__Stated problem__. Rewrite the items below, starting at the line that contains "This screenshot has" and continuing through the last item, requests included. Scale every coordinate in the answers by 0.45 and round to whole numbers, with halves rounded up; leave the requests unchanged and the pictures out.

────────

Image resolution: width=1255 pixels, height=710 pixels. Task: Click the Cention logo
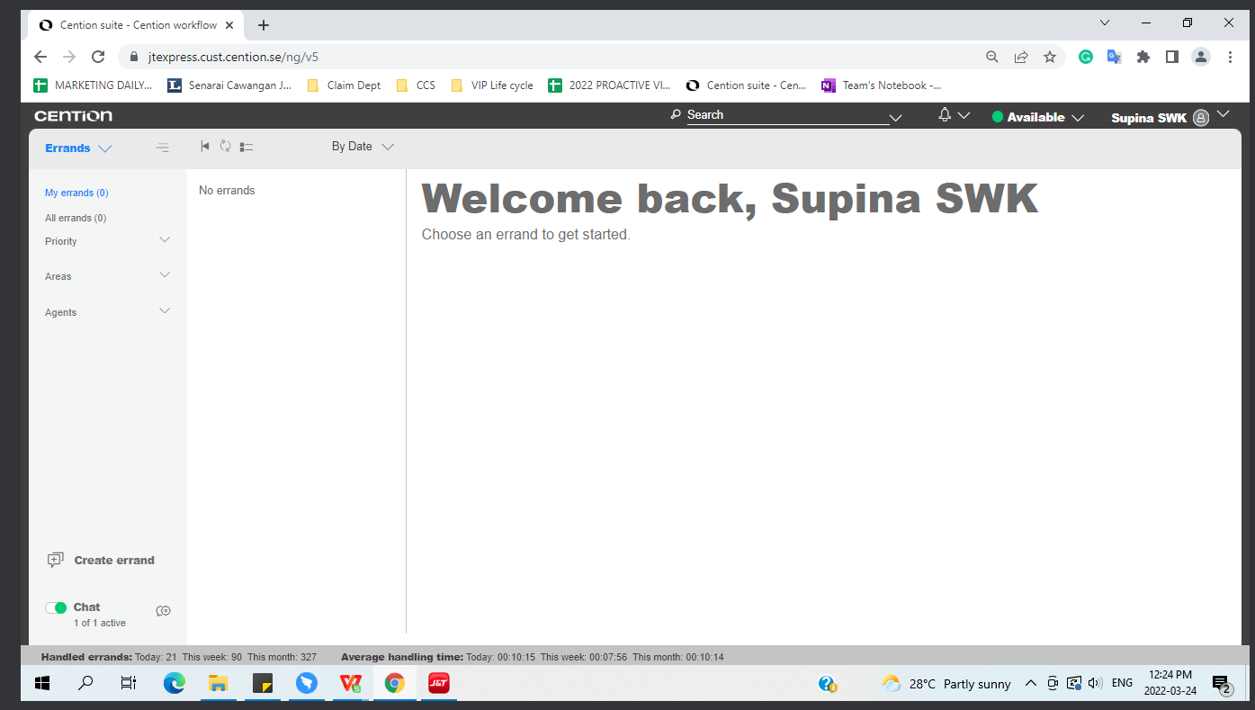(74, 116)
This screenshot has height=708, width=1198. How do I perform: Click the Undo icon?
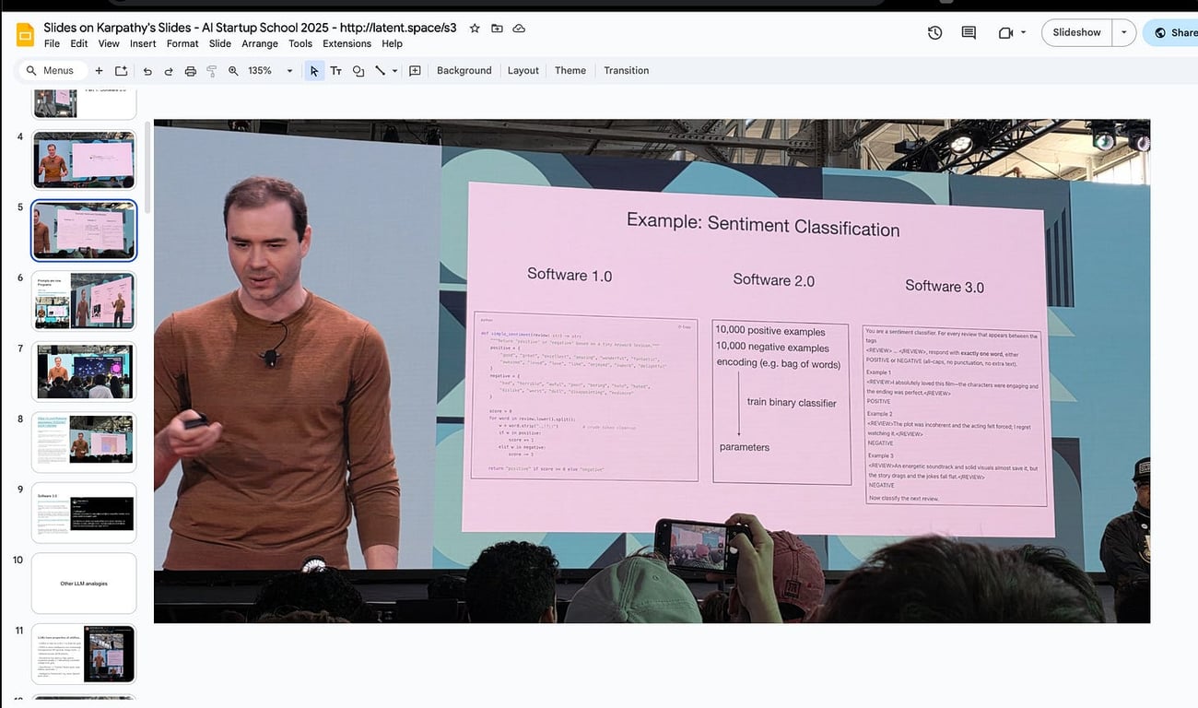click(x=147, y=70)
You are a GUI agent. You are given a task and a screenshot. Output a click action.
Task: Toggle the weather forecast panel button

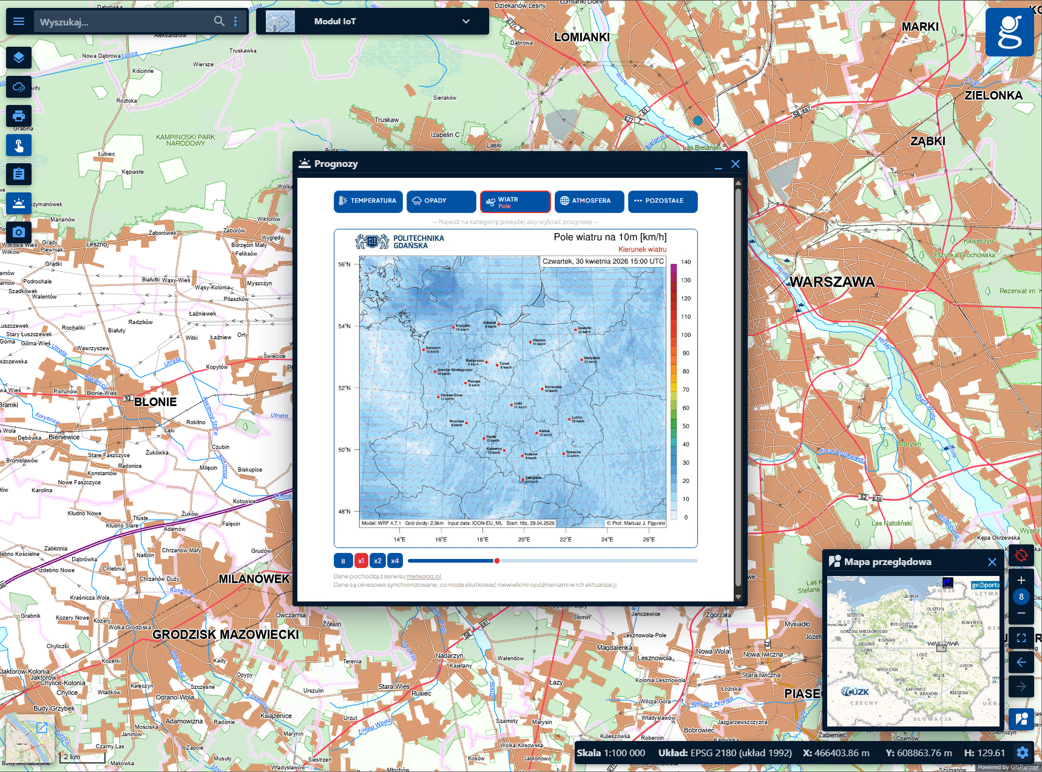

────────

__Exercise answer__.
This screenshot has height=708, width=1198. How do I perform: Click the Undo icon?
click(x=66, y=32)
You are a GUI agent. You are given a task and a screenshot. Output a click action.
Task: Toggle the weather forecast panel button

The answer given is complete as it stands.